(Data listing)
* begin *
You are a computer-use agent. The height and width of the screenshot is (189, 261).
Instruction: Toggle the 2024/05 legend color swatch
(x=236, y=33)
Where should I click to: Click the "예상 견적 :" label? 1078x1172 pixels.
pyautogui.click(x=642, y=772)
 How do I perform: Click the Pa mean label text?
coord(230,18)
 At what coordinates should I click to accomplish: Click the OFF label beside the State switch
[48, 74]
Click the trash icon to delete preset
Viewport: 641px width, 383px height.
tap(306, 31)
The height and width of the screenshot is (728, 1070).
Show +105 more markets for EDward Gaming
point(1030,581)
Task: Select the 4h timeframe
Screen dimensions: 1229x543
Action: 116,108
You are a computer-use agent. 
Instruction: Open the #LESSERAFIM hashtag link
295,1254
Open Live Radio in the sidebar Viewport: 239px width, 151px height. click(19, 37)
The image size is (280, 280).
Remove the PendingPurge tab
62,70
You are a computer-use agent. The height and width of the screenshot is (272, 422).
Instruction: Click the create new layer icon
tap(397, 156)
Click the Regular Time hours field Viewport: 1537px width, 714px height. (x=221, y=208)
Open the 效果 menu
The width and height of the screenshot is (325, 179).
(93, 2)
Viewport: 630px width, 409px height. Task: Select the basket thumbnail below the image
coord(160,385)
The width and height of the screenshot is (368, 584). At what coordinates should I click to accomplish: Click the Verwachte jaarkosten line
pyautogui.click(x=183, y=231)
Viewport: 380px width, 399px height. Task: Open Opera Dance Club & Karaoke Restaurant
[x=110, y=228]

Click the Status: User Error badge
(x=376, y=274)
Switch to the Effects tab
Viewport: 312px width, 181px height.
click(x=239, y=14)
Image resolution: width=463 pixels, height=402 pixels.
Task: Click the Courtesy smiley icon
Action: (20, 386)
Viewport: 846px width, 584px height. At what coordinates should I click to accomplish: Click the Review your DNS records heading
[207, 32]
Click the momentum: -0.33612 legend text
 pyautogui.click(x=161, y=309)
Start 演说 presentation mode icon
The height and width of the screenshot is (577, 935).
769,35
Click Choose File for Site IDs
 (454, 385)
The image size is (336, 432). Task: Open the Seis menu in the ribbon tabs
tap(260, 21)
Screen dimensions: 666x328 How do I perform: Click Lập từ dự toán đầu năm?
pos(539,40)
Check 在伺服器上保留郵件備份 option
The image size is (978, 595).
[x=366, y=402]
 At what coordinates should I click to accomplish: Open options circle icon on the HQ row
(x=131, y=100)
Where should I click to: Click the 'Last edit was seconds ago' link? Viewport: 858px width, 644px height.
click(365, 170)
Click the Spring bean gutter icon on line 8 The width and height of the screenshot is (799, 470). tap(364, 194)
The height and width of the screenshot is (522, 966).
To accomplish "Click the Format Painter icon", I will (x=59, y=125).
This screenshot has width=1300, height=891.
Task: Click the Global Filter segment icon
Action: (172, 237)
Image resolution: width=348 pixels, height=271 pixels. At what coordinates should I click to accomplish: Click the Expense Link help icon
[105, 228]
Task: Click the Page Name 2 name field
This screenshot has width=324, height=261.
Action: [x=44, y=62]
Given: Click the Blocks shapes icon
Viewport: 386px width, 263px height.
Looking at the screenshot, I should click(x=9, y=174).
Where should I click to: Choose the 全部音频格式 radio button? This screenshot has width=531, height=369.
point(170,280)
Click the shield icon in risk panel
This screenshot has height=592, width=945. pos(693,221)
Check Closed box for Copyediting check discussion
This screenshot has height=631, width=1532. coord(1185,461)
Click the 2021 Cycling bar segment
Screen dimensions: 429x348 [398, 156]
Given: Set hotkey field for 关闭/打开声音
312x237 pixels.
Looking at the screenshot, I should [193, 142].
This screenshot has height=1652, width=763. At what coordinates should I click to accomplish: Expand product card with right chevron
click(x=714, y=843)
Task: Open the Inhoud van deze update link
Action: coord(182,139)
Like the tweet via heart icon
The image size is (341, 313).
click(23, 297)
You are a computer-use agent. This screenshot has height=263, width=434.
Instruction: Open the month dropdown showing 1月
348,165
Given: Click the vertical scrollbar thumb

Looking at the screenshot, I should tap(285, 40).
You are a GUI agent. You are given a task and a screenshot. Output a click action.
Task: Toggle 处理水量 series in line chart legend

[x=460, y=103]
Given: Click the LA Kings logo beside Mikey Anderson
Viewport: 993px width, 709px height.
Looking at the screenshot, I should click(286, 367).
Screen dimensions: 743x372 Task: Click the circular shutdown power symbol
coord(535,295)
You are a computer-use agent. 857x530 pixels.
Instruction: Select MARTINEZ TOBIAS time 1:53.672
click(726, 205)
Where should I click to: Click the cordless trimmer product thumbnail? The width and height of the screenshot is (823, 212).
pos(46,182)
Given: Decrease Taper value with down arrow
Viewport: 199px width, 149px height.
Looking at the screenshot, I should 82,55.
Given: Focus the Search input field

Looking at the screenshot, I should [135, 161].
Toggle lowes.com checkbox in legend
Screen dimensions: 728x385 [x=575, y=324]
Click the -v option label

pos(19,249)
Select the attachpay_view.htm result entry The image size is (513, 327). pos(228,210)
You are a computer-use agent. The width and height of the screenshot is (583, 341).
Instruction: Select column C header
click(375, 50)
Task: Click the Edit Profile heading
* end *
▶ [TASK DESCRIPTION] Render the part that opens with the line containing "The image size is (280, 280)." and closes with the line containing "[x=110, y=228]" as a two-column CSV with the header input,output. Give one line per row, with its text in the input field and its answer in the output field, each field quoted and any line breaks turned into spaces.

▶ [FULL RESPONSE]
input,output
"The image size is (280, 280). Remove the PendingPurge tab","62,70"
"You are a computer-use agent. The height and width of the screenshot is (272, 422). Instruction: Click the create new layer icon","tap(397, 156)"
"Click the Regular Time hours field Viewport: 1537px width, 714px height.","(x=221, y=208)"
"Open the 效果 menu The width and height of the screenshot is (325, 179).","(93, 2)"
"Viewport: 630px width, 409px height. Task: Select the basket thumbnail below the image","coord(160,385)"
"The width and height of the screenshot is (368, 584). At what coordinates should I click to accomplish: Click the Verwachte jaarkosten line","pyautogui.click(x=183, y=231)"
"Viewport: 380px width, 399px height. Task: Open Opera Dance Club & Karaoke Restaurant","[x=110, y=228]"